WHAT YOU NEED TO DO. Reproduce verbatim all of the data given below, but do not carry over the images.

##### MATERIAL FOR THIS TASK

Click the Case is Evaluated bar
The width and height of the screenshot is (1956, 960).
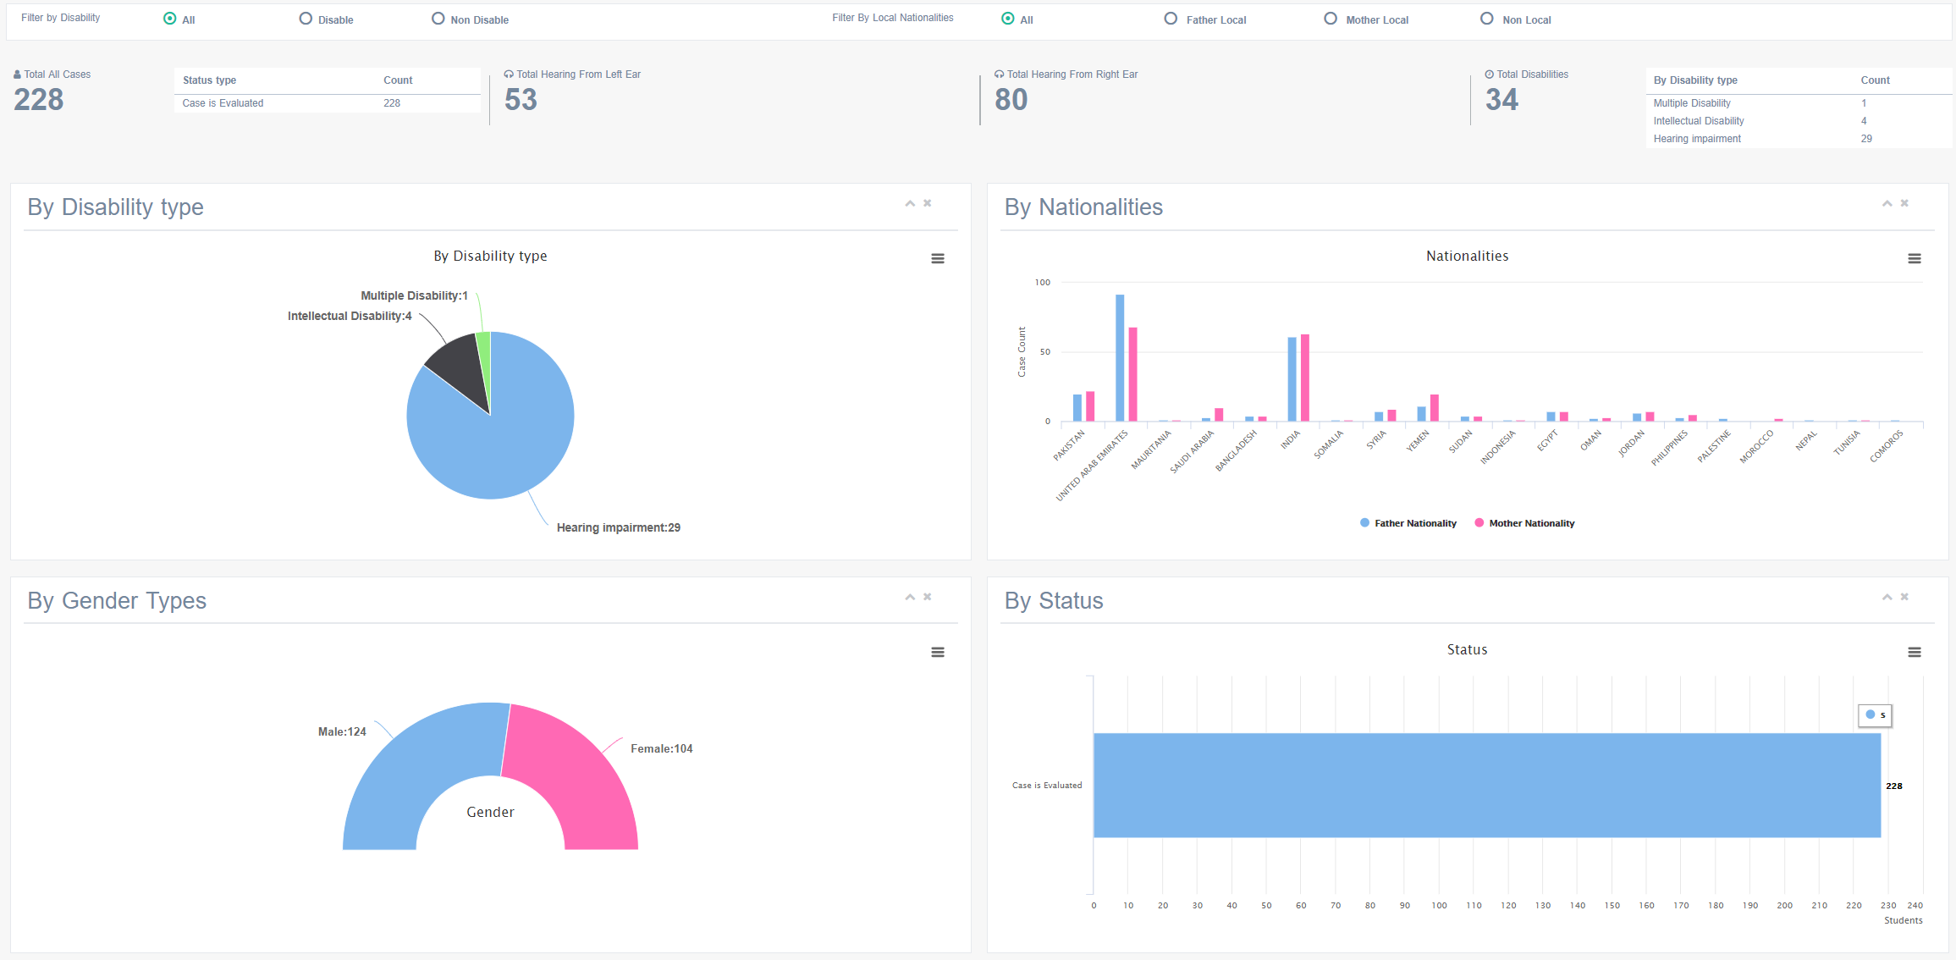(x=1486, y=786)
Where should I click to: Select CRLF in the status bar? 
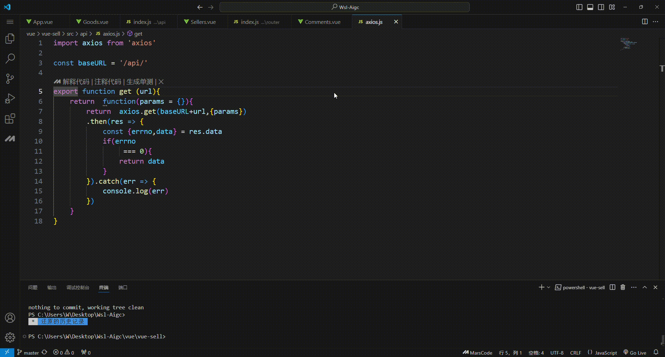576,353
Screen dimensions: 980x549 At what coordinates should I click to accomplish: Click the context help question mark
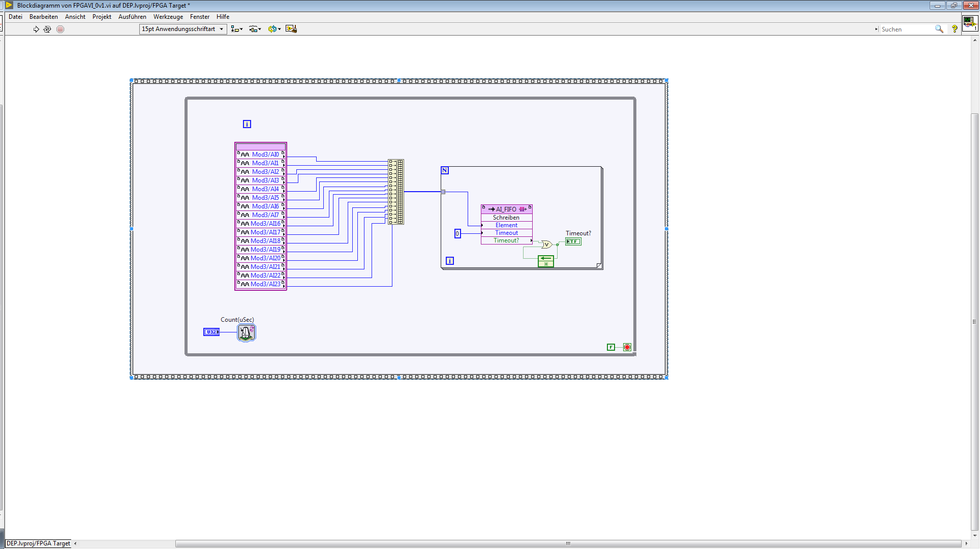point(954,29)
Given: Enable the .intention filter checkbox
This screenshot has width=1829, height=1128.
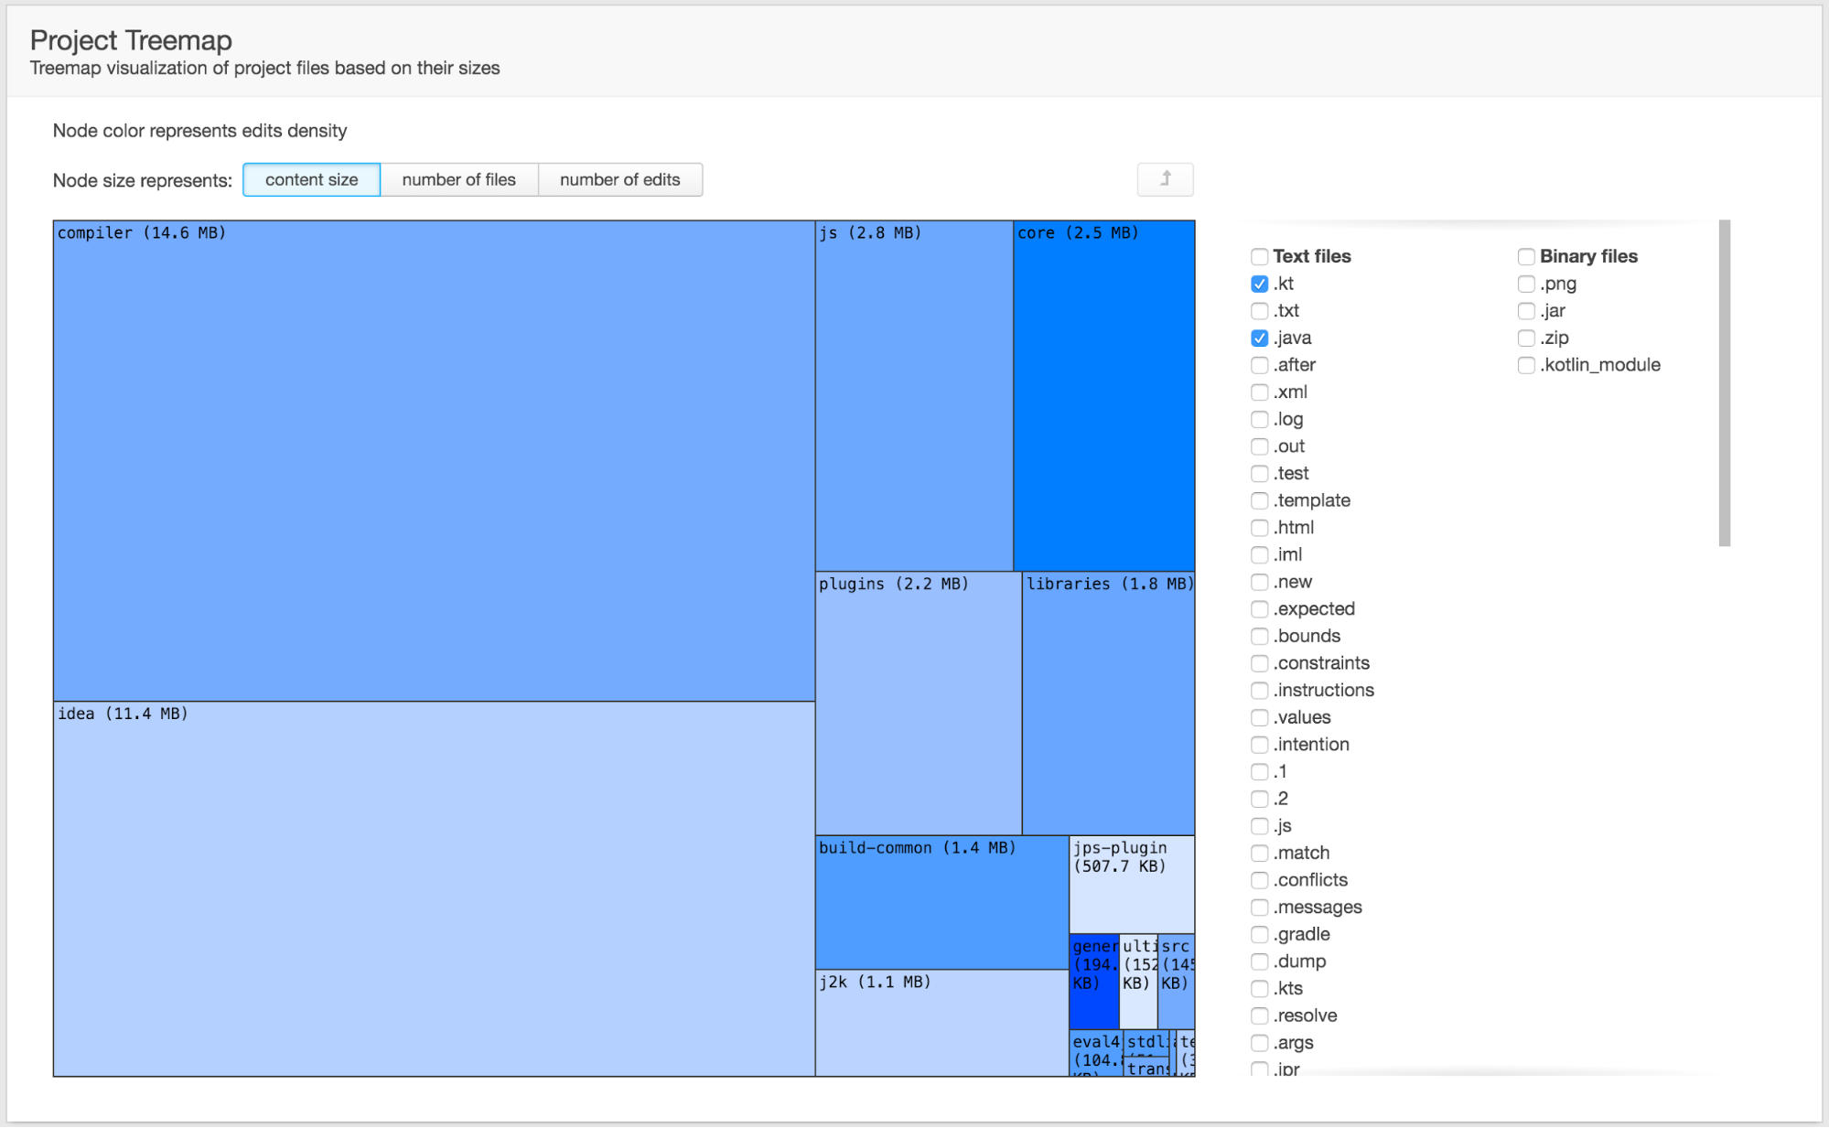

##########

ANSWER FOR THIS EXERCISE.
Click the Case is Evaluated bar
The width and height of the screenshot is (1956, 960).
(x=1486, y=786)
Where should I click to: Select CRLF in the status bar? 
576,353
Screen dimensions: 980x549 At what coordinates should I click to accomplish: Click the context help question mark
point(954,29)
Given: Enable the .intention filter checkbox
This screenshot has width=1829, height=1128.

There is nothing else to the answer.